When you care, it hurts
I recently found out that we had been unsuccessful in a tender we put in for a new piece of work.
I was gutted.
I can pretend that I wasn't. I can pretend that I don't care. But I do. I deeply and passionately care. I put my heart and soul into that bid, I truly gave it all that I had. I could see that the team I had pulled together was brilliant. I could see that together we would bring magic and life to the senior leaders in an organisation who massively need it. Above all, I knew that we cared. Care, kindness and compassion are so desperately missing from the vast majority of leadership development programmes.
My care, the fact that I truly cared about the outcome of the bid because I wanted to do the work was reflected throughout the whole Firefly team. Passion is central to the way we work.
I care, not because it would be a number in a spreadsheet on my P&L.
I care, not because it would be a shiny credential to include in my next bid for another client.
I care, not because I can use it as a chance to grow my team or test out my latest thinking.

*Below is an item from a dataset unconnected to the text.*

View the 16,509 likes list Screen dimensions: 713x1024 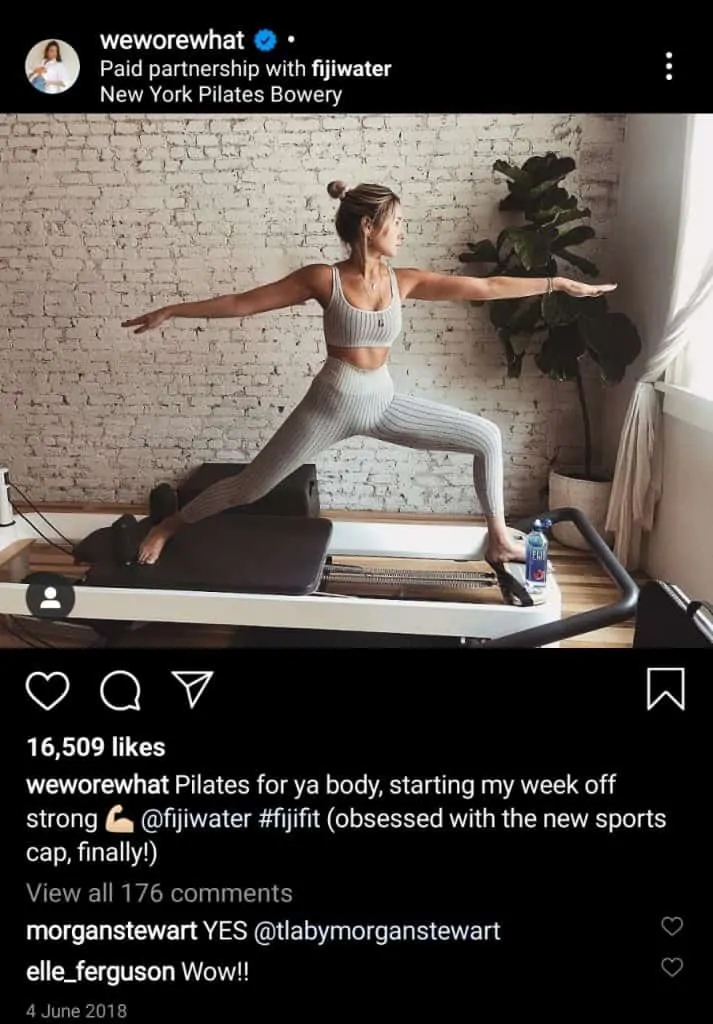tap(96, 748)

I care, purely and simply because I value the client organisation and the individuals within it. I know without any hesitation whatsoever we could help them in a way that was different.

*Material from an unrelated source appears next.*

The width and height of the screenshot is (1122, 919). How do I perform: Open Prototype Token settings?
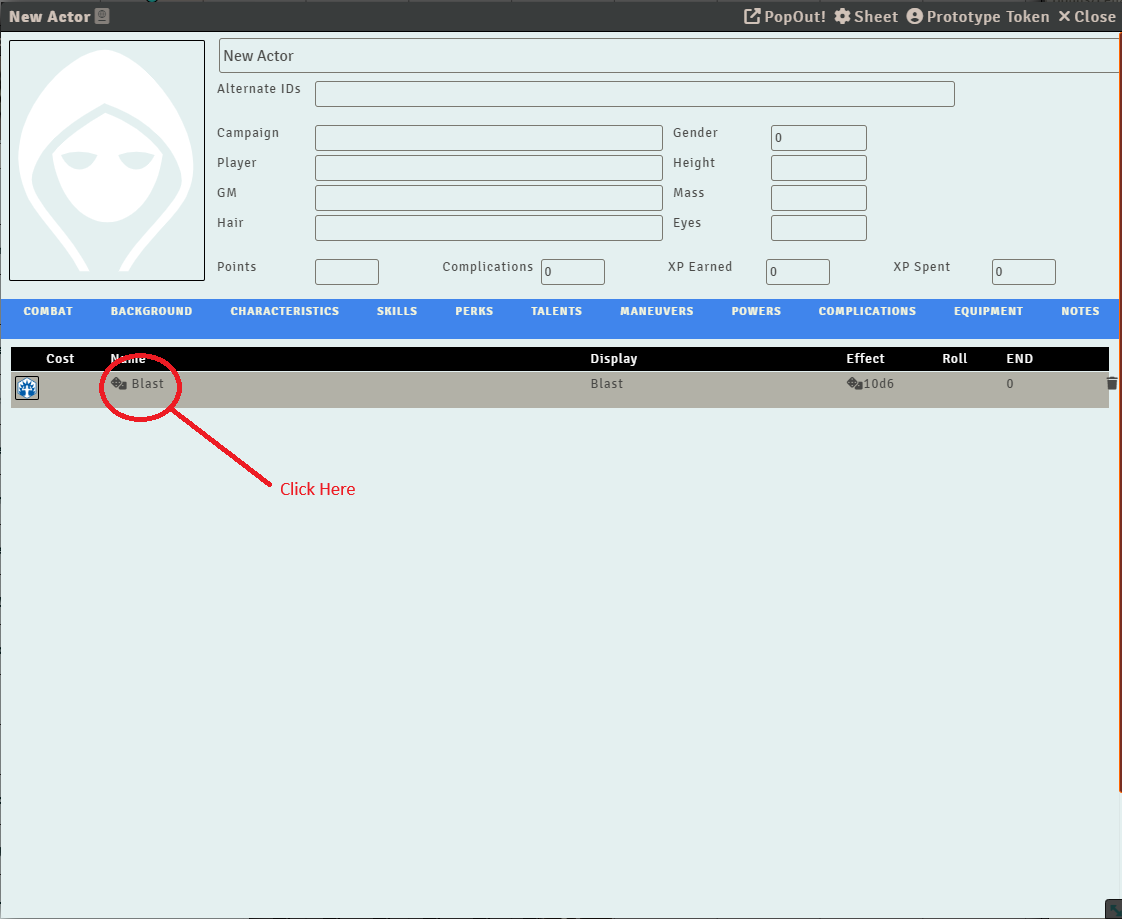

Don't get me wrong. I'm not a Saint. There have been times when, as the founder and owner of a small business I have desperately needed the next potential client to say "yes". There have been times when paying my mortgage depended on it. But this wasn't that. These days I am fortunate to have a strong client base, even in a pandemic, and to be able to see the road in front of me. So these days when I am gutted about not winning a piece of work it's because I care.
And I'm going to be bold and say that it simply isn't the same with large companies who do this work. I can say that with all confidence and integrity because I've worked with several of them over the course of my career. Yes, there are individuals within those large companies that do care, passionately so. But the difference is that the team has not been drawn together by someone who is truly putting the client first. Big companies don't have someone who sits down and puts a team of leadership development specialists together because they absolutely know that it's the best team possible for the client and they care about the work.

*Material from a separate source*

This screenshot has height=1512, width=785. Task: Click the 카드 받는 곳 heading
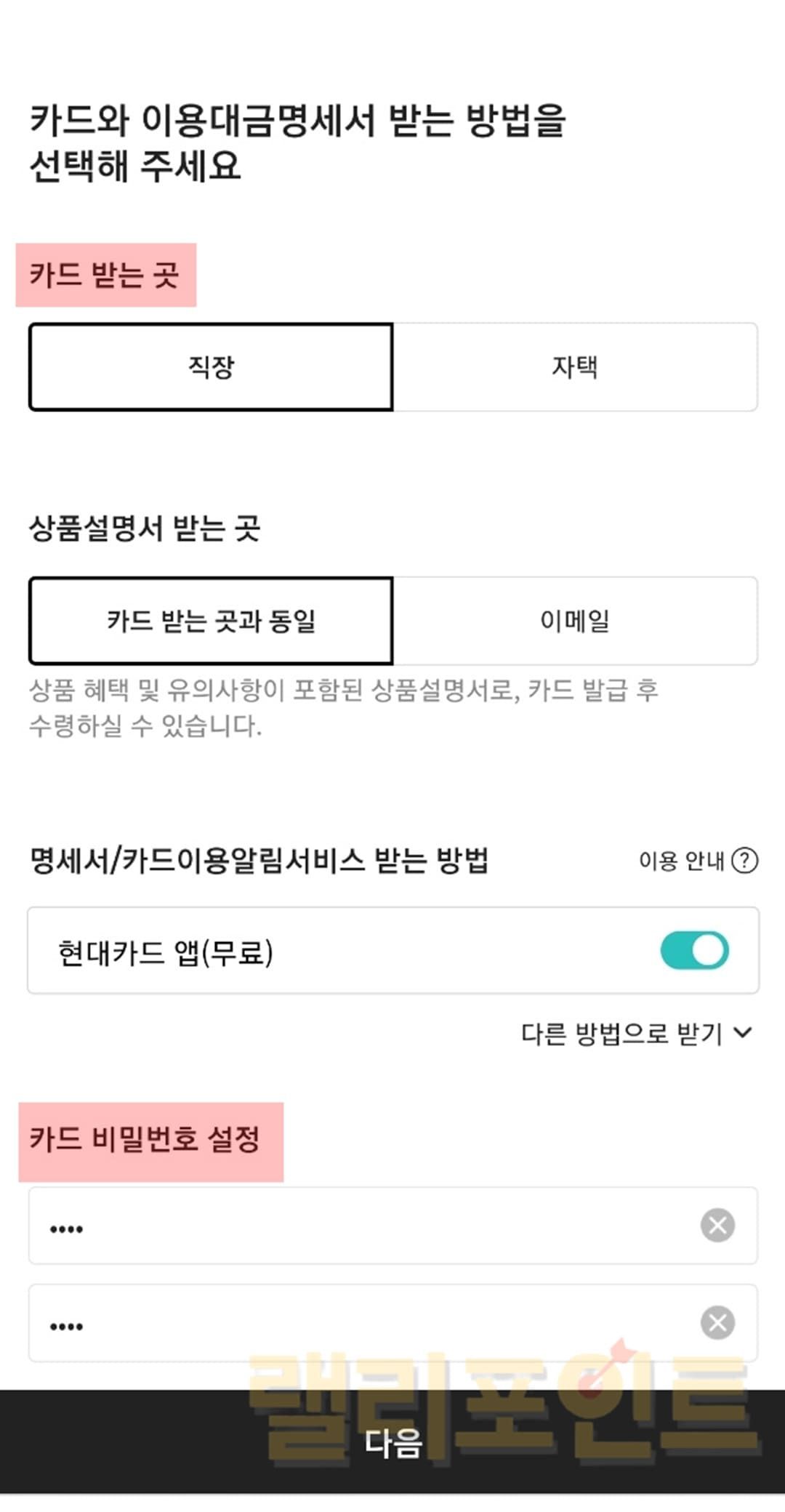pos(105,275)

A large company offering leadership development solutions has too many other agenda items at play.
Yes, they might have lots of shiny credentials of work that they've done with other companies or organisations.
Yes, they might have a robust methodology (whatever that truly means) but they do not have the same heartbeat. They do not have the same passion. And, sadly, ultimately they often do not have the same integrity.
Maybe I care too much, maybe that's why it hurts that I can see this client will not get the same care that they deserve. But at the end of the day, I'd rather hurt because I care, than not care for my clients.
I share this because change makers care, deeply. You know that feeling of giving something your all and it not working out. And of picking yourself up, dusting yourself down and trying again.
When you care, it hurts. And that's ok.